Requirement: Every line of the data must appear again in the answer, exactly as written.

Pixel coordinate grounding data
· · · ·

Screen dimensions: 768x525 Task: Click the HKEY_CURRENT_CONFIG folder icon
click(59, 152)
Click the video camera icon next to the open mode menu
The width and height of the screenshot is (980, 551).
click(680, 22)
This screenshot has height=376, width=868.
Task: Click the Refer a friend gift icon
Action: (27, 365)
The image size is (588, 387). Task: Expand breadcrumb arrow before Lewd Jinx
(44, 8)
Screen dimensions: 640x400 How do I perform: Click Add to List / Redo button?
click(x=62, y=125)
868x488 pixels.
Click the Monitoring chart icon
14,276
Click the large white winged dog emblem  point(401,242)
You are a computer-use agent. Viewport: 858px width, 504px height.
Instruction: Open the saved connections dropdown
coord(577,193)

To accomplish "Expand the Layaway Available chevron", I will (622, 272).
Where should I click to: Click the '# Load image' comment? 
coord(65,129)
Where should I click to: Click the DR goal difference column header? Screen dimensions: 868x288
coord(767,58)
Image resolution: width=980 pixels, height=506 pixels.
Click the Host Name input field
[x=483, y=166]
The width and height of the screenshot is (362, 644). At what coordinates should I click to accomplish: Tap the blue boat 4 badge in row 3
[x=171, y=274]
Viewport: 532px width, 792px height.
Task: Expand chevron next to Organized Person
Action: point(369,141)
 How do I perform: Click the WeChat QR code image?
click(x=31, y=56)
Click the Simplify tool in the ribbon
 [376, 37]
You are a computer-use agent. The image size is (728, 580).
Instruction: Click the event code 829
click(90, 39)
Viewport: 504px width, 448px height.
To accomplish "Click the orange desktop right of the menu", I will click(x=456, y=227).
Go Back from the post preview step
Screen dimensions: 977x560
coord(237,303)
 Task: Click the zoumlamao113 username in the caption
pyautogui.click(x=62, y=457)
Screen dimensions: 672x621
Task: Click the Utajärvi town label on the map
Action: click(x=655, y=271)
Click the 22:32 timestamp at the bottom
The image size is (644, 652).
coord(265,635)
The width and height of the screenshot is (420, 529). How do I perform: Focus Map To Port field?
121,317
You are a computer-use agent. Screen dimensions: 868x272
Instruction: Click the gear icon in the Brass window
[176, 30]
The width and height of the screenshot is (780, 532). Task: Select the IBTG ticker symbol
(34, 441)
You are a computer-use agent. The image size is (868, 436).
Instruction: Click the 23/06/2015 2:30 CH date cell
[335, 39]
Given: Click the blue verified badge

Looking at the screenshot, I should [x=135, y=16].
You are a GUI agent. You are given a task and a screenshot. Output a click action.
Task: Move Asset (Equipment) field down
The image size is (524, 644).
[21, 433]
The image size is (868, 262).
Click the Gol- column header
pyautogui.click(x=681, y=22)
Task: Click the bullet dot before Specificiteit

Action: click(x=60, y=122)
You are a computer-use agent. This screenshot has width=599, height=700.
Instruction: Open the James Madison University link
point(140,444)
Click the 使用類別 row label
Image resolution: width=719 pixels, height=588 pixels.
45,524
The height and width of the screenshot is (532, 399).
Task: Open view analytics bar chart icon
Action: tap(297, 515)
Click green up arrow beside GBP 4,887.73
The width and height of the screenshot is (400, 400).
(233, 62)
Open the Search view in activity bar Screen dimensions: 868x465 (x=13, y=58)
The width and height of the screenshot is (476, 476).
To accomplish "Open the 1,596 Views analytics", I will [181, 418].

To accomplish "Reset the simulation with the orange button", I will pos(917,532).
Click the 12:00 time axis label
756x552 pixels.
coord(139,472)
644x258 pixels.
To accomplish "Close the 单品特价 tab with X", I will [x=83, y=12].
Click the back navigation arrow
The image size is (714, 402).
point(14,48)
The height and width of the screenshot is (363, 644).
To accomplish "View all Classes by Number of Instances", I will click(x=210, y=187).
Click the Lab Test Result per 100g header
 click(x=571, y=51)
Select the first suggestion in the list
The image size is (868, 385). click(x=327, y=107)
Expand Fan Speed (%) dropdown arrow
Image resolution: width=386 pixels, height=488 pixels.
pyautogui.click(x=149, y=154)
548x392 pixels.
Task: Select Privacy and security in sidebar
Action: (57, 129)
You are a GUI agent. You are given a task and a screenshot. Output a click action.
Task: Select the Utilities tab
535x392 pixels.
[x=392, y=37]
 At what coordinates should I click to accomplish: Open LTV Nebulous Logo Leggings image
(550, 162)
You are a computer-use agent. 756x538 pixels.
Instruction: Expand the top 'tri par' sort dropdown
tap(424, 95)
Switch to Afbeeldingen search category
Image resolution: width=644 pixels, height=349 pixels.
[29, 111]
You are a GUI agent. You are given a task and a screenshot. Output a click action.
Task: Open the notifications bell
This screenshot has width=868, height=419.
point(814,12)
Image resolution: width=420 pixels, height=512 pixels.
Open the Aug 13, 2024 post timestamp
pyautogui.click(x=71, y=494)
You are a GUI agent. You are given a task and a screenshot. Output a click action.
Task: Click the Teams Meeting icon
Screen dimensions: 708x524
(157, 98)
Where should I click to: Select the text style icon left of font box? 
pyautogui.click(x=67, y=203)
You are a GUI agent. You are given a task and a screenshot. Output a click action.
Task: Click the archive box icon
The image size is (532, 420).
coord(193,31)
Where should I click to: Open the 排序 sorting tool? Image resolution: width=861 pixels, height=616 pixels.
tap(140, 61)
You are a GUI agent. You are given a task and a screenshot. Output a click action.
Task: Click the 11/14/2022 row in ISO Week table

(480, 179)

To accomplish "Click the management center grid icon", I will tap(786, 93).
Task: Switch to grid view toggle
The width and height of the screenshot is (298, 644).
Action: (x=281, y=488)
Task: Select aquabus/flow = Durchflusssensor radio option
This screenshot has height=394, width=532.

· · · ·

Solved problem:
Screen dimensions: 768x525 Task: Click the HKEY_CURRENT_CONFIG folder icon
click(59, 152)
Click the video camera icon next to the open mode menu
The width and height of the screenshot is (980, 551).
click(680, 22)
This screenshot has height=376, width=868.
Task: Click the Refer a friend gift icon
Action: (27, 365)
The image size is (588, 387). Task: Expand breadcrumb arrow before Lewd Jinx
(44, 8)
Screen dimensions: 640x400 How do I perform: Click Add to List / Redo button?
click(x=62, y=125)
868x488 pixels.
Click the Monitoring chart icon
14,276
Click the large white winged dog emblem  point(401,242)
You are a computer-use agent. Viewport: 858px width, 504px height.
Instruction: Open the saved connections dropdown
coord(577,193)

To accomplish "Expand the Layaway Available chevron", I will (622, 272).
Where should I click to: Click the '# Load image' comment? 
coord(65,129)
Where should I click to: Click the DR goal difference column header? Screen dimensions: 868x288
coord(767,58)
Image resolution: width=980 pixels, height=506 pixels.
Click the Host Name input field
[x=483, y=166]
The width and height of the screenshot is (362, 644). At what coordinates should I click to accomplish: Tap the blue boat 4 badge in row 3
[x=171, y=274]
Viewport: 532px width, 792px height.
Task: Expand chevron next to Organized Person
Action: point(369,141)
 How do I perform: Click the WeChat QR code image?
click(x=31, y=56)
Click the Simplify tool in the ribbon
 [376, 37]
You are a computer-use agent. The image size is (728, 580).
Instruction: Click the event code 829
click(90, 39)
Viewport: 504px width, 448px height.
To accomplish "Click the orange desktop right of the menu", I will click(x=456, y=227).
Go Back from the post preview step
Screen dimensions: 977x560
coord(237,303)
 Task: Click the zoumlamao113 username in the caption
pyautogui.click(x=62, y=457)
Screen dimensions: 672x621
Task: Click the Utajärvi town label on the map
Action: click(x=655, y=271)
Click the 22:32 timestamp at the bottom
The image size is (644, 652).
coord(265,635)
The width and height of the screenshot is (420, 529). How do I perform: Focus Map To Port field?
121,317
You are a computer-use agent. Screen dimensions: 868x272
Instruction: Click the gear icon in the Brass window
[176, 30]
The width and height of the screenshot is (780, 532). Task: Select the IBTG ticker symbol
(34, 441)
You are a computer-use agent. The image size is (868, 436).
Instruction: Click the 23/06/2015 2:30 CH date cell
[335, 39]
Given: Click the blue verified badge

Looking at the screenshot, I should [x=135, y=16].
You are a GUI agent. You are given a task and a screenshot. Output a click action.
Task: Move Asset (Equipment) field down
The image size is (524, 644).
[21, 433]
The image size is (868, 262).
Click the Gol- column header
pyautogui.click(x=681, y=22)
Task: Click the bullet dot before Specificiteit

Action: click(x=60, y=122)
You are a computer-use agent. This screenshot has width=599, height=700.
Instruction: Open the James Madison University link
point(140,444)
Click the 使用類別 row label
Image resolution: width=719 pixels, height=588 pixels.
45,524
The height and width of the screenshot is (532, 399).
Task: Open view analytics bar chart icon
Action: tap(297, 515)
Click green up arrow beside GBP 4,887.73
The width and height of the screenshot is (400, 400).
(233, 62)
Open the Search view in activity bar Screen dimensions: 868x465 (x=13, y=58)
The width and height of the screenshot is (476, 476).
To accomplish "Open the 1,596 Views analytics", I will [181, 418].

To accomplish "Reset the simulation with the orange button", I will pos(917,532).
Click the 12:00 time axis label
756x552 pixels.
coord(139,472)
644x258 pixels.
To accomplish "Close the 单品特价 tab with X", I will [x=83, y=12].
Click the back navigation arrow
The image size is (714, 402).
point(14,48)
The height and width of the screenshot is (363, 644).
To accomplish "View all Classes by Number of Instances", I will click(x=210, y=187).
Click the Lab Test Result per 100g header
 click(x=571, y=51)
Select the first suggestion in the list
The image size is (868, 385). click(x=327, y=107)
Expand Fan Speed (%) dropdown arrow
Image resolution: width=386 pixels, height=488 pixels.
pyautogui.click(x=149, y=154)
548x392 pixels.
Task: Select Privacy and security in sidebar
Action: (57, 129)
You are a GUI agent. You are given a task and a screenshot. Output a click action.
Task: Select the Utilities tab
535x392 pixels.
[x=392, y=37]
 At what coordinates should I click to accomplish: Open LTV Nebulous Logo Leggings image
(550, 162)
You are a computer-use agent. 756x538 pixels.
Instruction: Expand the top 'tri par' sort dropdown
tap(424, 95)
Switch to Afbeeldingen search category
Image resolution: width=644 pixels, height=349 pixels.
[29, 111]
You are a GUI agent. You are given a task and a screenshot. Output a click action.
Task: Open the notifications bell
This screenshot has width=868, height=419.
point(814,12)
Image resolution: width=420 pixels, height=512 pixels.
Open the Aug 13, 2024 post timestamp
pyautogui.click(x=71, y=494)
You are a GUI agent. You are given a task and a screenshot. Output a click action.
Task: Click the Teams Meeting icon
Screen dimensions: 708x524
(157, 98)
Where should I click to: Select the text style icon left of font box? 
pyautogui.click(x=67, y=203)
You are a GUI agent. You are given a task and a screenshot. Output a click action.
Task: Click the archive box icon
The image size is (532, 420).
coord(193,31)
Where should I click to: Open the 排序 sorting tool? Image resolution: width=861 pixels, height=616 pixels.
tap(140, 61)
You are a GUI agent. You are given a task and a screenshot. Output a click action.
Task: Click the 11/14/2022 row in ISO Week table

(480, 179)

To accomplish "Click the management center grid icon", I will tap(786, 93).
Task: Switch to grid view toggle
The width and height of the screenshot is (298, 644).
Action: (x=281, y=488)
Task: Select aquabus/flow = Durchflusssensor radio option
This screenshot has height=394, width=532.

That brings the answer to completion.